Cognitive performance of 60 bipolar I patients and 30 healthy subjects was evaluated by using Cambridge Neuropsychological Test Automated Battery tasks targeting visuospatial memory (spatial recognition memory) and executive functions (planning [Stockings of Cambridge; SOC] and attentional set shifting [ID/ED]). Morning serum cortisol and DHEA-S levels were measured in patients. Main effects of cortisol, DHEA-S, and cortisol/DHEA-S ratio for each neurocognitive task were explored in multiple regression analyses correcting for demographic and clinical parameters as well as treatment-related factors (current use of antipsychotic and mood stabilizer medication).

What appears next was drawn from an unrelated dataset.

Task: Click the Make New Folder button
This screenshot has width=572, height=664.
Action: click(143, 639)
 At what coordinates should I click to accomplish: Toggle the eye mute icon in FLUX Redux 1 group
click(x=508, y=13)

Bipolar patients showed poorer performance than healthy subjects in planning and attentional set shifting but not in visuospatial memory. Cortisol to DHEA-S ratio predicted worse performance in planning (SOC).
This is the first study to assess memory and executive function in BD in relation to DHEA-S and cortisol to DHEA-S ratio. We report an association of cortisol to DHEA-S ratio with worse performance in planning in bipolar I patients, which warrants further investigation.